Küresel islami birlik çağrısı
Mekke’deki konferans, bilimsel işbirliğini ve karşılıklı anlayışı teşvik etmeyi amaçlayan önemli bir girişim olan islami Entelektüel Uyum Ansiklopedisi’nin kabul edilmesiyle sona erdi. Ortak İslami eylem için temel bir rehber olan Köprü Kurma Bildirgesi de onaylanarak inanç içi birliğe duyulan ihtiyaç teyit edildi.
Müslüman Dünya Birliği Genel Sekreteri Şeyh Dr. Muhammed bin Abdul Karim El-Issa’ya bu girişimi hayata geçirmedeki liderliği için en derin şükranlarımı sundum. Ayrıca, Mekke’deki Mescid-i Haram’ın Baş imamı ve iki Kutsal Caminin işleri Başkanı Şeyh Abdul Rahman ibn Abdülaziz el-Sudais’e ılımlılık, barış ve uyumun önemine dair akıllıca sözleri için teşekkür ettim.
Hindistan’daki Ajmer Sharif’te, misyonumuzun ulusal sınırların ötesine geçtiğine her zaman inandık. İslami manevi mesaj coğrafyaya bağlı değildir; evrenseldir. Hindistan’ın uzun dini bir arada yaşama tarihi ile somutlaştırmaya devam ettiği tam da bu ruhtur.

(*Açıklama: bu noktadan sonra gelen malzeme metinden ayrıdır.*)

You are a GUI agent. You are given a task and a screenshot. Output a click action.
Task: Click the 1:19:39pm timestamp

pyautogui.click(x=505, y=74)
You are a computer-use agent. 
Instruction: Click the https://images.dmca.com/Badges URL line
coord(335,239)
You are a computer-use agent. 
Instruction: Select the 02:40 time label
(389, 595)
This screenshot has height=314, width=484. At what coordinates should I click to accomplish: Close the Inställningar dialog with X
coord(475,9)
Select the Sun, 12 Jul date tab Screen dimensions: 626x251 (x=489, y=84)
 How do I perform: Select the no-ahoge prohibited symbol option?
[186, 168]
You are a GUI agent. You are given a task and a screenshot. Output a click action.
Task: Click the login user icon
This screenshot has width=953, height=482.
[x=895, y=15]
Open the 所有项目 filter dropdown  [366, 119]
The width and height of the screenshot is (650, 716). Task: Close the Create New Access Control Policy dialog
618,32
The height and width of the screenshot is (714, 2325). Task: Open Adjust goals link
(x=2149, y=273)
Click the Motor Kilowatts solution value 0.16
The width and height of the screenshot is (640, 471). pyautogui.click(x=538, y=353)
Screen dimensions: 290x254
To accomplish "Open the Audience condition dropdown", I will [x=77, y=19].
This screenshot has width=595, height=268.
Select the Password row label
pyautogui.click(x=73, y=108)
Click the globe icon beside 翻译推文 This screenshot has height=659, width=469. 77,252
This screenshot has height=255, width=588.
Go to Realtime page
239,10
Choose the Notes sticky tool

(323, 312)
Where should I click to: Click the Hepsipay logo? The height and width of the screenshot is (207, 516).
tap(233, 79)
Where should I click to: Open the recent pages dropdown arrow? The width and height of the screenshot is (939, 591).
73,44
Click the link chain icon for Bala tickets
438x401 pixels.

Mekke’den döndüğümde, bu konferansta inşa ettiğimiz köprülerin kalıcı bir değişime yol açacağına dair yenilenmiş bir umut taşıyorum. Dünya, bölünmek yerine birleşen manevi rehberliğe çok ihtiyaç duyuyor. Ve eğer Hint İslam’ının sunması gereken bir ders varsa, o da şudur: Tanrı’ya giden yol sevgi ile döşenmiştir ve aşkta bölünmeye yer yoktur.